Sources familiar with the situation said that Robertson Stephens has been discussing an initial public offering with Fleet executives for months, and that such discussions are "nowhere near finalized." A potential IPO was first reported Sept. 6 by the San Francisco Chronicle, which cited unnamed sources.
But one analyst, citing Fleet's dealmaking history, said the Boston-based banking company may be looking for a spinoff soon rather than later, because of the increasingly wide spread between the valuations of investment banks and brokerages and the valuations of commercial banks.
"I view Fleet as a good dealmaker - they buy right and they sell right," said Mr. Collins. "They may be thinking that if valuation differentials are getting excessive between banks and brokerages, it's a good time to get a public valuation of the company."

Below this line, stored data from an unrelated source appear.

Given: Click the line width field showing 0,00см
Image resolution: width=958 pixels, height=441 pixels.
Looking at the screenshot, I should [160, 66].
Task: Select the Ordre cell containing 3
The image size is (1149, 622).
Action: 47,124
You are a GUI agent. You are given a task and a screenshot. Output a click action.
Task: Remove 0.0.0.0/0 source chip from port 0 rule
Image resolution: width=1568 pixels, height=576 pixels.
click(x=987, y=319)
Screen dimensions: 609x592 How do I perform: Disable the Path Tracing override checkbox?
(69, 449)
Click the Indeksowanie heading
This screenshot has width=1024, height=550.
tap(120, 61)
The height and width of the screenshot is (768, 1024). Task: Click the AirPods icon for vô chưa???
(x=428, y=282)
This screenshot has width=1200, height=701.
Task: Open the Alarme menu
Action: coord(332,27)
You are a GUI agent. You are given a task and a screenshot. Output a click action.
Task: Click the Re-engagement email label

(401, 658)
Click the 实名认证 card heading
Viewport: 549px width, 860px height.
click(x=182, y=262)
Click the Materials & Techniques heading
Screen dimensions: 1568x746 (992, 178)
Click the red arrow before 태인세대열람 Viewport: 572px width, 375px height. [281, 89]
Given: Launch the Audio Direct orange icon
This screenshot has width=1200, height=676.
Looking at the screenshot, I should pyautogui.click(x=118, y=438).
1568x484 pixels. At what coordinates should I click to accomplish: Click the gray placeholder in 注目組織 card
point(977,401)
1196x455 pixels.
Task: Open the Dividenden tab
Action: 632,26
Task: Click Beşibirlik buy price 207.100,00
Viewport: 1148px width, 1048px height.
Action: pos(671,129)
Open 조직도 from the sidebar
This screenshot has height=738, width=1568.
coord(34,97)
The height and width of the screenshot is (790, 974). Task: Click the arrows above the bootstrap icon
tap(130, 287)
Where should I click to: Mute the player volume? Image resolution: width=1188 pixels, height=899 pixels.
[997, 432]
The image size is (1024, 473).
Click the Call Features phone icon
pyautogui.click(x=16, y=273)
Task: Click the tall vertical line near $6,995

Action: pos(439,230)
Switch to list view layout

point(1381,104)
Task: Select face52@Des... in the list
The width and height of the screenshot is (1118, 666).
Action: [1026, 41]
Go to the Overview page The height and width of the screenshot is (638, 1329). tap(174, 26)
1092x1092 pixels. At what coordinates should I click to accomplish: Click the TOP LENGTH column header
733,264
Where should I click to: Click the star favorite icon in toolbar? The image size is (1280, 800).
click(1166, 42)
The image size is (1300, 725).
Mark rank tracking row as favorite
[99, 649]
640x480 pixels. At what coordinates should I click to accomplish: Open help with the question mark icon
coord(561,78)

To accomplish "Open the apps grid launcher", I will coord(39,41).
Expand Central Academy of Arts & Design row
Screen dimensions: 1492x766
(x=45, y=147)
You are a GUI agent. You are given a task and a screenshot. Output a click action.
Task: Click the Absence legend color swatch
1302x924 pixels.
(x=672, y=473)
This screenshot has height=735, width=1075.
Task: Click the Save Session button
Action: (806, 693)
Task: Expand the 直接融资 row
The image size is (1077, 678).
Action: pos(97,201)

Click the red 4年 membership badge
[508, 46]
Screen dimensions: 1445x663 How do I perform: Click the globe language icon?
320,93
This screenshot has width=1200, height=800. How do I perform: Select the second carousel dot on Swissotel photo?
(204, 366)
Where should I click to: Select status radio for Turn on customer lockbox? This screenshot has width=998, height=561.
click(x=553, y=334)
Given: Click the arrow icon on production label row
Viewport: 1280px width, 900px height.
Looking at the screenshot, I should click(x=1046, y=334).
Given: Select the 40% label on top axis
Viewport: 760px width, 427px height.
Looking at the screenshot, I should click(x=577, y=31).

Brokerage stocks have been trading at all-time highs this year. The biggest of the Wall Street firms have been trading at 16 to 18 times their 2000 earnings. Fleet shares, in contrast, were trading at about 12 times trailing earnings, about average for commercial banks.
That could change for Fleet in the event of a Robertson Stephens IPO, regardless of its size, because the value of the investment banking business would be easier for investors to identify. The unit, whose business is focused on advising and underwriting equity offerings for young, high-growth companies, is expected to produce net income of about $275 million this year, year-to-date capital markets activity and its half-year earnings suggest, said Mr. Collins.
If a Robertson Stephens offering is valued at about 13 to 14 times earnings, roughly in line with or just above investment houses like Lehman Brothers - Robertson Stephens' specialization in the high-growth equities business could command a premium - that puts a market capitalization for an IPO at between $3.5 billion to $4 billion.
Such a valuation for Robertson Stephens would reflect the price of another investment bank that was recently acquired by a commercial bank. In December, Chase Manhattan Corp. bought the emerging growth specialist Hambrecht & Quist Group of San Francisco for a little over 12 times 1999 earnings.
Fleet's Mr. Murray did not indicate when an offering might be made or how many shares would be offered to the public.
Liz Moyer contributed to this report.